Moscow had come as a shock. Not at all what Lydia had expected. The Bolsheviks had made the right move, she decided. They had shifted the capital city of Soviet Russia right away from the decadent bourgeois elegance of Leningrad – the city of her own first five years of childhood. Instead Moscow became the hub. For ever turning. She could almost hear its wheels.

The moment she stepped off the train she fell in love with the place. Alexei had told her that it lacked the grace and beauty of Leningrad, that Moscow was a dirty industrial dump. But he was wrong. What he’d omitted to mention was that the new capital was bursting with infectious energy. There was a kind of spark in its streets. An eagerness. It made the hairs rise on the back of her neck. And hanging over it all was the unmistakable smell of power in the air.

Moscow was the future. No question.

But was it her future? More importantly, was it Papa’s?

‘I’m here, Papa,’ she whispered. ‘I’m back.’

‘I don’t know what you’re looking so damn pleased about.’ Elena was staring with annoyance at Lydia.

‘I was thinking,’ Lydia said as she inspected the shabby room they’d just entered, ‘thank goodness Alexei is not with us. He would hate this place.’

‘I hate this place.’

‘It’ll do us. It’s our first step. Now we’re here, we can start searching properly. Anyway I’ve seen worse,’ Lydia laughed. ‘I’ve actually lived in worse.’
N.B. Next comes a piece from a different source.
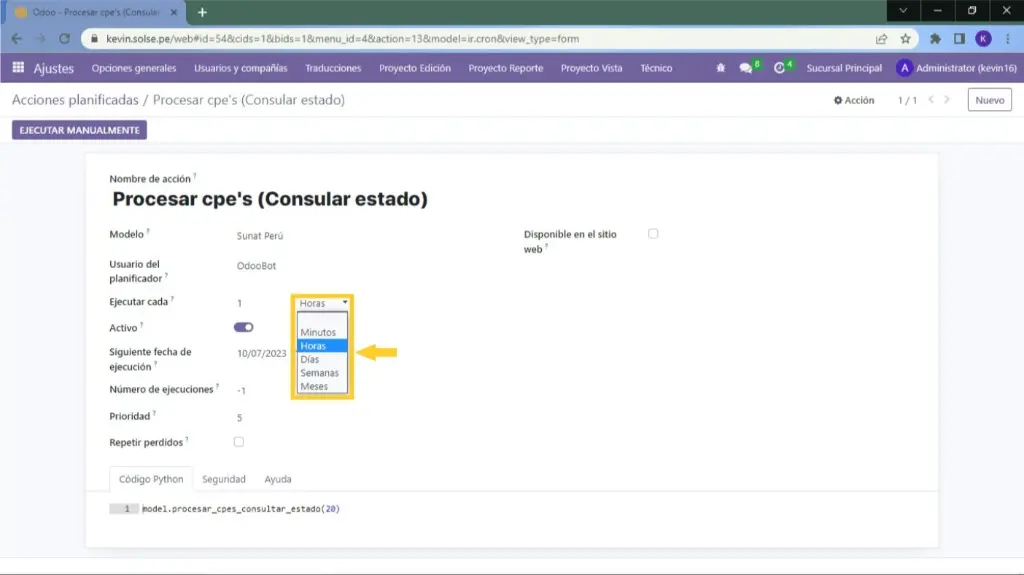Check the Repetir perdidos checkbox
This screenshot has width=1024, height=575.
coord(238,441)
‘More fool you,’ Elena grunted and plonked herself down on a bed. The springs pinged with a metallic screech.

‘The room is small, I admit.’ Lydia started to pace slowly round it, trying to find something positive to say. The air was musty, heavy with the long lost hopes of past occupants. The wallpaper was stained and peeling in places. One of the window panes was cracked and an electric cable stuck out of the wall above one of the beds, ending in a spray of naked wires. It looked to Lydia horribly like a snake with its head cut off.
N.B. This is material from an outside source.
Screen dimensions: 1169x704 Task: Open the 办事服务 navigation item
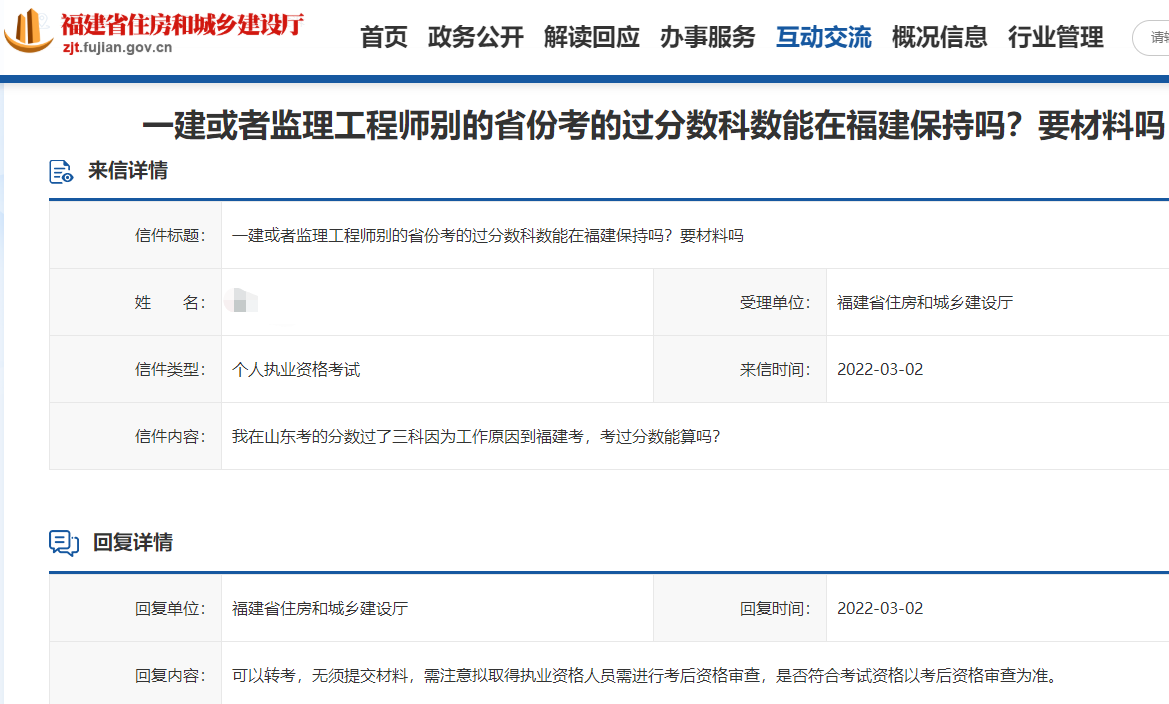707,37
‘The ceiling’s nice,’ she said. It was high and decorated with elaborate cornices. ‘And the floor. It may be battered but it’s solid parquet.’
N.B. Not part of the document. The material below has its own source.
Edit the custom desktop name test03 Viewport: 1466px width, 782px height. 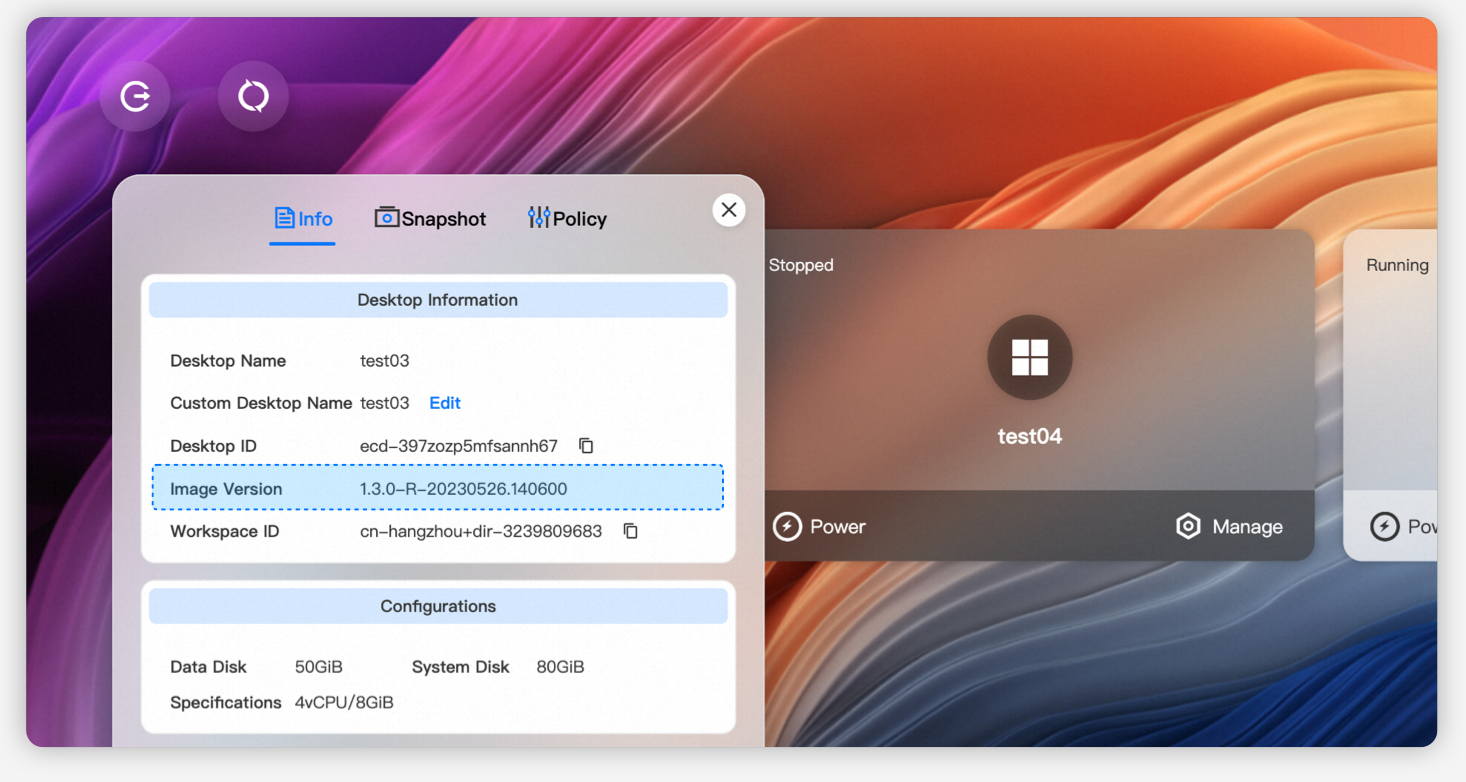[444, 403]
Elena rolled her eyes in disgust. ‘Look at the rugs.’

‘So the poloviki are a bit old. But what do you expect in a communalka?’

Nichevo, ’ Elena groaned. ‘Nothing.’

‘Well, that’s what we’ve got. Nichevo.’

That wasn’t strictly true. They had a roof over their heads. That’s what mattered to Lydia and she wasn’t fussy about what was under that roof. She’d learned the hard way. While living from hand to mouth with her mother in Junchow, the sight of the rent money ready in the blue bowl on the mantelpiece made the difference between eating and not eating, between sleeping and not sleeping, between being warm and being cold. The living quarters they had been allocated here in Moscow were situated in the Sokolniki district. It was one of the smoky industrial sectors, squeezed between a tyre factory that belched out disgusting smells and a small brick building in which a family manufactured dog leads. The house was divided up into numerous apartments, with a courtyard at its centre and a booth at its front which did shoe repairs as well as sharpening knives and scissors. It was run by an Armenian with three gold teeth. Popkov declared he was working for OGPU, the secret police, but Lydia didn’t believe a word of it. Popkov claimed everyone was informing for OGPU. But if that were true it seemed to Lydia that there’d be no one left to inform on. She craned her neck back now and gazed up at the ceiling. It was solid. Yes, prettiness was an extra bonus when you lay in bed. But its solidity was what mattered.